At the CWP convention in New York, two weeks before the Greensboro shootings, Tung told his revolutionary followers that he expected the CWP to seize power violently by 1984. Tung said that over the next three years, particularly in the next year, party members would have to make "sacrifices like you have never sacrificed before."

 

Soon after the Greensboro shootings, the CWP held an armed funeral march in Greensboro for the five slain activists. Tung came down from his New York headquarters to give a funeral oration for "our first party martyrs." Tung proclaimed to the assembled mourners: "A bloodbath in the class struggle for the seizure of state power is inevitable. Active preparation in all forms of struggle, including military defensive armed struggle now is the only way to minimize our casualties in the upcoming bloodbath."

 

The CWP sought to "serve notice" on politicians it considered responsible for the Greensboro shootings. CWP members attacked police and set off firecrackers during the 1980 Democratic convention in New York.

The CWP's "first party martyrs" were also its last.
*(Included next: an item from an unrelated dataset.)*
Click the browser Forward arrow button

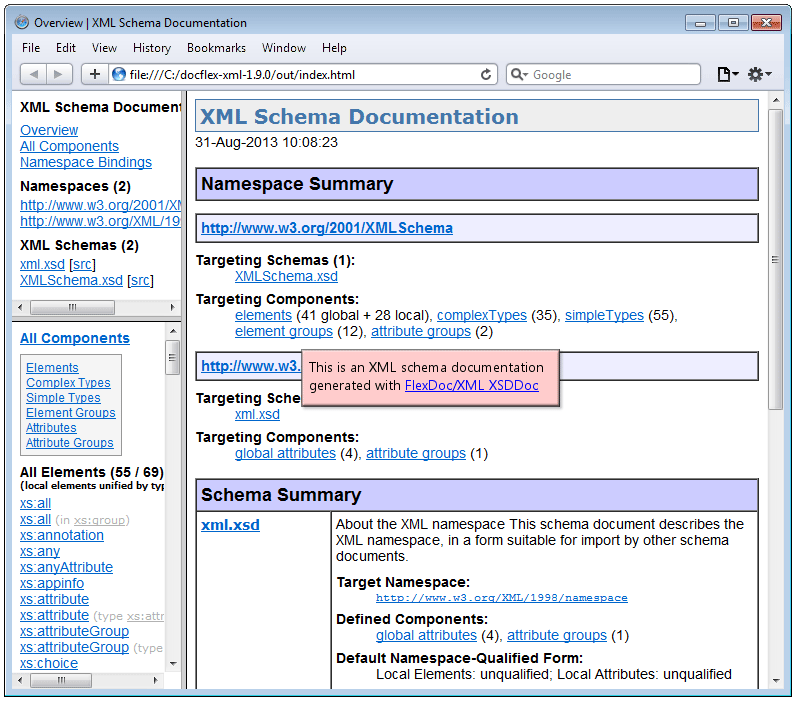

Despite his militant funeral speech and the "serve notice" campaign, Tung gradually led the CWP away from confrontational ideology and tactics. By the end of the 1980s, the would-be vanguard party had withered away altogether. In 2002, Tung told student researcher Karen Tani that the Greensboro shootings had been a big factor in leading him to abandon Communist militancy. Labeling oneself socialist or communist, Tung told Tani, "was like a dead-end street."

 

Staff and members of the Truth and Reconciliation Commission have been trying unsuccessfully to contact Jerry Tung.

 

Harvey Klehr, an Emory University expert on Communism (and speaker at the Raleigh International Spy Conference, founded by Metro editor and publisher Bernie Reeves) studied the CWP for the city of Greensboro after the shootings. The CWP's behavior "doesn't justify the shooting," Klehr told Metro, but the CWP "tried to provoke a confrontation with these people."

 

Commission not Distracted by "Ideologies and Personalities"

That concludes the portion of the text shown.